Write out, word for word, the line that contains "At what coordinates" and each line after it down to the last line of the data below. Include nothing more.
**********
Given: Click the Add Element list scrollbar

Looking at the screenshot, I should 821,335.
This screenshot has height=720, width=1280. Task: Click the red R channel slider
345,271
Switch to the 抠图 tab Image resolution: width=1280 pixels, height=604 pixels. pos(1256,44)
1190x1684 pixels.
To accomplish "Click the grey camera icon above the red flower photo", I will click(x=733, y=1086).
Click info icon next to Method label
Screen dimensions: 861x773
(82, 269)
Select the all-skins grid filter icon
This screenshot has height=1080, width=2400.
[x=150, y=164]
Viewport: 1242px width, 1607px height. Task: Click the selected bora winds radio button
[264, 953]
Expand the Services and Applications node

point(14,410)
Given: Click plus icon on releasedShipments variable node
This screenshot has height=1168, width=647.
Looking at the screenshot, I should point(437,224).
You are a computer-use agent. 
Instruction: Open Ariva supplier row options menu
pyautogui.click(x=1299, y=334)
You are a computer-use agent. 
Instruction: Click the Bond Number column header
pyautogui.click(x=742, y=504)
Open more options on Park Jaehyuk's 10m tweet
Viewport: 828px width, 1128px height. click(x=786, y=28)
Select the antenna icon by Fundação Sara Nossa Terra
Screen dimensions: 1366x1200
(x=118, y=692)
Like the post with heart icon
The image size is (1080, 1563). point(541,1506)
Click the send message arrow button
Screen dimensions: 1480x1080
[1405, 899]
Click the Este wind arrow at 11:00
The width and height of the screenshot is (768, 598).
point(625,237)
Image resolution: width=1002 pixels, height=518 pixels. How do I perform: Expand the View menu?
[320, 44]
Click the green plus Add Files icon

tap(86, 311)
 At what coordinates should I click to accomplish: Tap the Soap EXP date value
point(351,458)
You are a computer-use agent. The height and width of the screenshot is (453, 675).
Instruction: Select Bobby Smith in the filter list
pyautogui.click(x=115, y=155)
**********
▶ _REPLY_:
 At what coordinates should I click to accomplish: Tap the Soap EXP date value
point(351,458)
You are a computer-use agent. The height and width of the screenshot is (453, 675).
Instruction: Select Bobby Smith in the filter list
pyautogui.click(x=115, y=155)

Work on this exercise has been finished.